:: DATASET ENTRIES ::
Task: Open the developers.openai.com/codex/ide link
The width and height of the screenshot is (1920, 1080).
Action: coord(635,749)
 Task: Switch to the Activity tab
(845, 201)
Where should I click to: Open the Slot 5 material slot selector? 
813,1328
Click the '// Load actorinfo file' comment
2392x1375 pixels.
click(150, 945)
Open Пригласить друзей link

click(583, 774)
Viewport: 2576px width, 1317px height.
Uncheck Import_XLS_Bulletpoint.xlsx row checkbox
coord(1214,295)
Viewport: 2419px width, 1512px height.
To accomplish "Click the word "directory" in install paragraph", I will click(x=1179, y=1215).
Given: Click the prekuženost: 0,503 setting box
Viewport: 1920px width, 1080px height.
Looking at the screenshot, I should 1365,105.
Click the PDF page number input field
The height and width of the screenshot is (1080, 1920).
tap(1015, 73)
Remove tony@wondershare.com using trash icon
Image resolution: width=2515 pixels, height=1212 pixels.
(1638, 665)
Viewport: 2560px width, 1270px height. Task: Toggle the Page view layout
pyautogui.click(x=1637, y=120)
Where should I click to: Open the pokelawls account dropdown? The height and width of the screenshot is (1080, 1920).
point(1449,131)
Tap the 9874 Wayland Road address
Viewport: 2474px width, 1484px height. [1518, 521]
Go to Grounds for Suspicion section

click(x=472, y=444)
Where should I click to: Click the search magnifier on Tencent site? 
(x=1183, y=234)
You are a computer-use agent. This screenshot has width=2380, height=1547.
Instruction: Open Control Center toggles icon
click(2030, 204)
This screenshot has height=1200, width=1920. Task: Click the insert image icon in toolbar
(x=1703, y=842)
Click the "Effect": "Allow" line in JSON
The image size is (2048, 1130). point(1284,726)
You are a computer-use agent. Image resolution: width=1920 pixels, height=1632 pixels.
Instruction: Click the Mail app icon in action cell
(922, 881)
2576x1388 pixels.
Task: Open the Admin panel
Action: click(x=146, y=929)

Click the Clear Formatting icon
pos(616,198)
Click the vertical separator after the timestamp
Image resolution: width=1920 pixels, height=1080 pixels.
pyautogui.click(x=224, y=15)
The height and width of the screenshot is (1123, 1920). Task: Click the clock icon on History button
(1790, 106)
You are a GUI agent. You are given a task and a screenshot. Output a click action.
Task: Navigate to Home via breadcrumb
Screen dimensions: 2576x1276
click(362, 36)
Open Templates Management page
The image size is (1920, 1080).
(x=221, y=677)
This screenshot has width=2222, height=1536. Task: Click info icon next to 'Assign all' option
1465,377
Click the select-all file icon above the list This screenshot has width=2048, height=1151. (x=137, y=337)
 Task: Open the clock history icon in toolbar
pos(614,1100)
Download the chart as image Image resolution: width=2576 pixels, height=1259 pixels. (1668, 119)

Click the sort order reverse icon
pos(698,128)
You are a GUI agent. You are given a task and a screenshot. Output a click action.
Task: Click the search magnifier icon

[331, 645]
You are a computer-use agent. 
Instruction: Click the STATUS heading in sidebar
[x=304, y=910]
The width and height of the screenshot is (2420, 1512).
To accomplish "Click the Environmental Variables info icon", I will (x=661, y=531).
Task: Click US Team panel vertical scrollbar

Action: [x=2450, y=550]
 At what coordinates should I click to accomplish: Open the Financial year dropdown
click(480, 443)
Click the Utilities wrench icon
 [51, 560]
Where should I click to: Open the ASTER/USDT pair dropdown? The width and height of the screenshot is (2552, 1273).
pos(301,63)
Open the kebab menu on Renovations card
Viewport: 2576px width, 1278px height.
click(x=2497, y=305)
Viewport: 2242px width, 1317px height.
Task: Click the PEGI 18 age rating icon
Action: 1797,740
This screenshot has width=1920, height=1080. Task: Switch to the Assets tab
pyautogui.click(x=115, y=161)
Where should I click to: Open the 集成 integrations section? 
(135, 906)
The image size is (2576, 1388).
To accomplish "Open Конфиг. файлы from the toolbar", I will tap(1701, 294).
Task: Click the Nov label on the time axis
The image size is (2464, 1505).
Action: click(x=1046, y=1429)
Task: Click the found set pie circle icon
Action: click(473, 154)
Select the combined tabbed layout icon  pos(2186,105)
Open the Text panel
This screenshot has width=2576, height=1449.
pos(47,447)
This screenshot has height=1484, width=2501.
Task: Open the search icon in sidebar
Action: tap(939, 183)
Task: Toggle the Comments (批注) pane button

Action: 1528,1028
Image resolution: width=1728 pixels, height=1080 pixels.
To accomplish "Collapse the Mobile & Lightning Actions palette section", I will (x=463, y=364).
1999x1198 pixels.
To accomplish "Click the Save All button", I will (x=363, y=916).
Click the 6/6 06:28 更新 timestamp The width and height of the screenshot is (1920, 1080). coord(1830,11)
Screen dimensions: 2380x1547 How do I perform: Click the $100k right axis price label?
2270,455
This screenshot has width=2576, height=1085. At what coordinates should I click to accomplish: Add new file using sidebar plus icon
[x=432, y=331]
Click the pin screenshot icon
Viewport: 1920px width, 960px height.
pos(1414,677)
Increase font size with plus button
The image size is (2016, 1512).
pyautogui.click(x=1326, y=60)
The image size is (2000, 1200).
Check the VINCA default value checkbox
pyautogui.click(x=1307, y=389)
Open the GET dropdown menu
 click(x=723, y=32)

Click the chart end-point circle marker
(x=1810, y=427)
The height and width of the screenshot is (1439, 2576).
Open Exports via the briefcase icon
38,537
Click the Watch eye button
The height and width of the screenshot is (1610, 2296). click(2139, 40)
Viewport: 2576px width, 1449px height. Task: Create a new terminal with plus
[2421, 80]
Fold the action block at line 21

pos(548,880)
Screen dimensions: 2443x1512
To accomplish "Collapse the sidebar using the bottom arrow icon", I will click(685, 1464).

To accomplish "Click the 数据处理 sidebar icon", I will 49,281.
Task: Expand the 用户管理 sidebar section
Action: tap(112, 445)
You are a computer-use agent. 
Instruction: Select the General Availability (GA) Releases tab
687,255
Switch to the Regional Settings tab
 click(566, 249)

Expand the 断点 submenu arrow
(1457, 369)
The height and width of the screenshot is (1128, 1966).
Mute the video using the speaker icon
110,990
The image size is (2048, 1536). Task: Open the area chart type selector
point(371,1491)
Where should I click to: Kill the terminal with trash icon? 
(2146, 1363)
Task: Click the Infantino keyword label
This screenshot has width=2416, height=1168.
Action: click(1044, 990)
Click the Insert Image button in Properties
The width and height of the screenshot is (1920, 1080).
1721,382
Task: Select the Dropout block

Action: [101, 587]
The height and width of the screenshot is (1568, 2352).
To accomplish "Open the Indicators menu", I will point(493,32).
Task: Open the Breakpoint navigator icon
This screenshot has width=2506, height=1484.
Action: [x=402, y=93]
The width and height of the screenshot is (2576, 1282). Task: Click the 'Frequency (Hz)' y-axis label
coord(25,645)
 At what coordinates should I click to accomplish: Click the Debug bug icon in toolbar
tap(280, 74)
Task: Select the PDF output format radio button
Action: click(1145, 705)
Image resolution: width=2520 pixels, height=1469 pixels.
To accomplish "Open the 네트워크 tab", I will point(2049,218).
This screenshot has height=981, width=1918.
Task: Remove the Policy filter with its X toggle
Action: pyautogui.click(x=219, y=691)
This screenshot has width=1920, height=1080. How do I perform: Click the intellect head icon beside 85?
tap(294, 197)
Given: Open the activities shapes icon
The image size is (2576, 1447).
:::
Exactly reproduce every line of the records.

• [RESPONSE TO THIS TASK]:
Task: Open the developers.openai.com/codex/ide link
The width and height of the screenshot is (1920, 1080).
Action: coord(635,749)
 Task: Switch to the Activity tab
(845, 201)
Where should I click to: Open the Slot 5 material slot selector? 
813,1328
Click the '// Load actorinfo file' comment
2392x1375 pixels.
click(150, 945)
Open Пригласить друзей link

click(583, 774)
Viewport: 2576px width, 1317px height.
Uncheck Import_XLS_Bulletpoint.xlsx row checkbox
coord(1214,295)
Viewport: 2419px width, 1512px height.
To accomplish "Click the word "directory" in install paragraph", I will click(x=1179, y=1215).
Given: Click the prekuženost: 0,503 setting box
Viewport: 1920px width, 1080px height.
Looking at the screenshot, I should 1365,105.
Click the PDF page number input field
The height and width of the screenshot is (1080, 1920).
tap(1015, 73)
Remove tony@wondershare.com using trash icon
Image resolution: width=2515 pixels, height=1212 pixels.
(1638, 665)
Viewport: 2560px width, 1270px height. Task: Toggle the Page view layout
pyautogui.click(x=1637, y=120)
Where should I click to: Open the pokelawls account dropdown? The height and width of the screenshot is (1080, 1920).
point(1449,131)
Tap the 9874 Wayland Road address
Viewport: 2474px width, 1484px height. [1518, 521]
Go to Grounds for Suspicion section

click(x=472, y=444)
Where should I click to: Click the search magnifier on Tencent site? 
(x=1183, y=234)
You are a computer-use agent. This screenshot has width=2380, height=1547.
Instruction: Open Control Center toggles icon
click(2030, 204)
This screenshot has height=1200, width=1920. Task: Click the insert image icon in toolbar
(x=1703, y=842)
Click the "Effect": "Allow" line in JSON
The image size is (2048, 1130). point(1284,726)
You are a computer-use agent. Image resolution: width=1920 pixels, height=1632 pixels.
Instruction: Click the Mail app icon in action cell
(922, 881)
2576x1388 pixels.
Task: Open the Admin panel
Action: click(x=146, y=929)

Click the Clear Formatting icon
pos(616,198)
Click the vertical separator after the timestamp
Image resolution: width=1920 pixels, height=1080 pixels.
pyautogui.click(x=224, y=15)
The height and width of the screenshot is (1123, 1920). Task: Click the clock icon on History button
(1790, 106)
You are a GUI agent. You are given a task and a screenshot. Output a click action.
Task: Navigate to Home via breadcrumb
Screen dimensions: 2576x1276
click(362, 36)
Open Templates Management page
The image size is (1920, 1080).
(x=221, y=677)
This screenshot has width=2222, height=1536. Task: Click info icon next to 'Assign all' option
1465,377
Click the select-all file icon above the list This screenshot has width=2048, height=1151. (x=137, y=337)
 Task: Open the clock history icon in toolbar
pos(614,1100)
Download the chart as image Image resolution: width=2576 pixels, height=1259 pixels. (1668, 119)

Click the sort order reverse icon
pos(698,128)
You are a GUI agent. You are given a task and a screenshot. Output a click action.
Task: Click the search magnifier icon

[331, 645]
You are a computer-use agent. 
Instruction: Click the STATUS heading in sidebar
[x=304, y=910]
The width and height of the screenshot is (2420, 1512).
To accomplish "Click the Environmental Variables info icon", I will (x=661, y=531).
Task: Click US Team panel vertical scrollbar

Action: [x=2450, y=550]
 At what coordinates should I click to accomplish: Open the Financial year dropdown
click(480, 443)
Click the Utilities wrench icon
 [51, 560]
Where should I click to: Open the ASTER/USDT pair dropdown? The width and height of the screenshot is (2552, 1273).
pos(301,63)
Open the kebab menu on Renovations card
Viewport: 2576px width, 1278px height.
click(x=2497, y=305)
Viewport: 2242px width, 1317px height.
Task: Click the PEGI 18 age rating icon
Action: 1797,740
This screenshot has width=1920, height=1080. Task: Switch to the Assets tab
pyautogui.click(x=115, y=161)
Where should I click to: Open the 集成 integrations section? 
(135, 906)
The image size is (2576, 1388).
To accomplish "Open Конфиг. файлы from the toolbar", I will tap(1701, 294).
Task: Click the Nov label on the time axis
The image size is (2464, 1505).
Action: click(x=1046, y=1429)
Task: Click the found set pie circle icon
Action: click(473, 154)
Select the combined tabbed layout icon  pos(2186,105)
Open the Text panel
This screenshot has width=2576, height=1449.
pos(47,447)
This screenshot has height=1484, width=2501.
Task: Open the search icon in sidebar
Action: tap(939, 183)
Task: Toggle the Comments (批注) pane button

Action: 1528,1028
Image resolution: width=1728 pixels, height=1080 pixels.
To accomplish "Collapse the Mobile & Lightning Actions palette section", I will (x=463, y=364).
1999x1198 pixels.
To accomplish "Click the Save All button", I will (x=363, y=916).
Click the 6/6 06:28 更新 timestamp The width and height of the screenshot is (1920, 1080). coord(1830,11)
Screen dimensions: 2380x1547 How do I perform: Click the $100k right axis price label?
2270,455
This screenshot has width=2576, height=1085. At what coordinates should I click to accomplish: Add new file using sidebar plus icon
[x=432, y=331]
Click the pin screenshot icon
Viewport: 1920px width, 960px height.
pos(1414,677)
Increase font size with plus button
The image size is (2016, 1512).
pyautogui.click(x=1326, y=60)
The image size is (2000, 1200).
Check the VINCA default value checkbox
pyautogui.click(x=1307, y=389)
Open the GET dropdown menu
 click(x=723, y=32)

Click the chart end-point circle marker
(x=1810, y=427)
The height and width of the screenshot is (1439, 2576).
Open Exports via the briefcase icon
38,537
Click the Watch eye button
The height and width of the screenshot is (1610, 2296). click(2139, 40)
Viewport: 2576px width, 1449px height. Task: Create a new terminal with plus
[2421, 80]
Fold the action block at line 21

pos(548,880)
Screen dimensions: 2443x1512
To accomplish "Collapse the sidebar using the bottom arrow icon", I will click(685, 1464).

To accomplish "Click the 数据处理 sidebar icon", I will 49,281.
Task: Expand the 用户管理 sidebar section
Action: tap(112, 445)
You are a computer-use agent. 
Instruction: Select the General Availability (GA) Releases tab
687,255
Switch to the Regional Settings tab
 click(566, 249)

Expand the 断点 submenu arrow
(1457, 369)
The height and width of the screenshot is (1128, 1966).
Mute the video using the speaker icon
110,990
The image size is (2048, 1536). Task: Open the area chart type selector
point(371,1491)
Where should I click to: Kill the terminal with trash icon? 
(2146, 1363)
Task: Click the Infantino keyword label
This screenshot has width=2416, height=1168.
Action: click(1044, 990)
Click the Insert Image button in Properties
The width and height of the screenshot is (1920, 1080).
1721,382
Task: Select the Dropout block

Action: [101, 587]
The height and width of the screenshot is (1568, 2352).
To accomplish "Open the Indicators menu", I will point(493,32).
Task: Open the Breakpoint navigator icon
This screenshot has width=2506, height=1484.
Action: [x=402, y=93]
The width and height of the screenshot is (2576, 1282). Task: Click the 'Frequency (Hz)' y-axis label
coord(25,645)
 At what coordinates should I click to accomplish: Click the Debug bug icon in toolbar
tap(280, 74)
Task: Select the PDF output format radio button
Action: click(1145, 705)
Image resolution: width=2520 pixels, height=1469 pixels.
To accomplish "Open the 네트워크 tab", I will point(2049,218).
This screenshot has height=981, width=1918.
Task: Remove the Policy filter with its X toggle
Action: pyautogui.click(x=219, y=691)
This screenshot has width=1920, height=1080. How do I perform: Click the intellect head icon beside 85?
tap(294, 197)
Given: Open the activities shapes icon
The image size is (2576, 1447).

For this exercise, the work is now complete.